Objectives:
[a] Please rewrite the passage of the AVX thread starting at "At the same" and ending at "treated as undefined.", swapping "upper half" for "high half".
[b] In the AVX thread, which intrinsic function was added to solve the problem of clearing the upper 128 bits?

Source:
How can I clear the upper 128 bits of m2:
__m256i m2 = _mm256_set1_epi32(2);
__m128i m1 = _mm_set1_epi32(1);
m2 = _mm256_castsi128_si256(_mm256_castsi256_si128(m2));
m2 = _mm256_castsi128_si256(m1);
don't work -- Intel’s documentation for the _mm256_castsi128_si256
intrinsic says that “the upper bits of the resulting vector are undefined”.
At the same time I can easily do it in assembly:
VMOVDQA xmm2, xmm2 //zeros upper ymm2
VMOVDQA xmm2, xmm1
Of course I'd not like to use "and" or _mm256_insertf128_si256()
and such.
A new intrinsic function has been added for solving this problem:
m2 = _mm256_zextsi128_si256(m1);
https://software.intel.com/sites/landingpage/IntrinsicsGuide/#text=_mm256_zextsi128_si256&expand=6177,6177
This function doesn't produce any code if the upper half is already known to be zero, it just makes sure the upper half is not treated as undefined.

Item-finding records:
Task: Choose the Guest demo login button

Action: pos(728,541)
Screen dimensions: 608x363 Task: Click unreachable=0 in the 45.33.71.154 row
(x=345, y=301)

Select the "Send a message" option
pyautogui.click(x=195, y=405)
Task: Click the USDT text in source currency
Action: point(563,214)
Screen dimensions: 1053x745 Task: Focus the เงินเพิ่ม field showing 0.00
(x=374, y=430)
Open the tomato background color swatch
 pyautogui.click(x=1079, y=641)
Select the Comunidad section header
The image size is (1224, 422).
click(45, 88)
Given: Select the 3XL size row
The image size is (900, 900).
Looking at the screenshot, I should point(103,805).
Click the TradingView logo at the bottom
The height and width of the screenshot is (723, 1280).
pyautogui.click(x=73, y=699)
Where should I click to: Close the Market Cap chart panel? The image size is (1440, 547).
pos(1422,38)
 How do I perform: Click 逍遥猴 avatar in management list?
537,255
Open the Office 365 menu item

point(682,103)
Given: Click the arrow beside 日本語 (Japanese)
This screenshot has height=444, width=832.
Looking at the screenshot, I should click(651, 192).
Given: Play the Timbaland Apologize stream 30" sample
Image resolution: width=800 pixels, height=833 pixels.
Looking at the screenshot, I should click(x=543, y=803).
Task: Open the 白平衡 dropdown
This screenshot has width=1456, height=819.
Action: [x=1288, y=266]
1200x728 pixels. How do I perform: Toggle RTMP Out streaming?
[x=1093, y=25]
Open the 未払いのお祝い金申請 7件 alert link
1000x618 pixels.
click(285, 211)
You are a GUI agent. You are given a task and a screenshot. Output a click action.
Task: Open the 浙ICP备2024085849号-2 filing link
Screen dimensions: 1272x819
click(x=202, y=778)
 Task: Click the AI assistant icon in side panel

Solutions by task:
[a]
At the same time I can easily do it in assembly:
VMOVDQA xmm2, xmm2 //zeros upper ymm2
VMOVDQA xmm2, xmm1
Of course I'd not like to use "and" or _mm256_insertf128_si256()
and such.
A new intrinsic function has been added for solving this problem:
m2 = _mm256_zextsi128_si256(m1);
https://software.intel.com/sites/landingpage/IntrinsicsGuide/#text=_mm256_zextsi128_si256&expand=6177,6177
This function doesn't produce any code if the high half is already known to be zero, it just makes sure the high half is not treated as undefined.

[b] _mm256_zextsi128_si256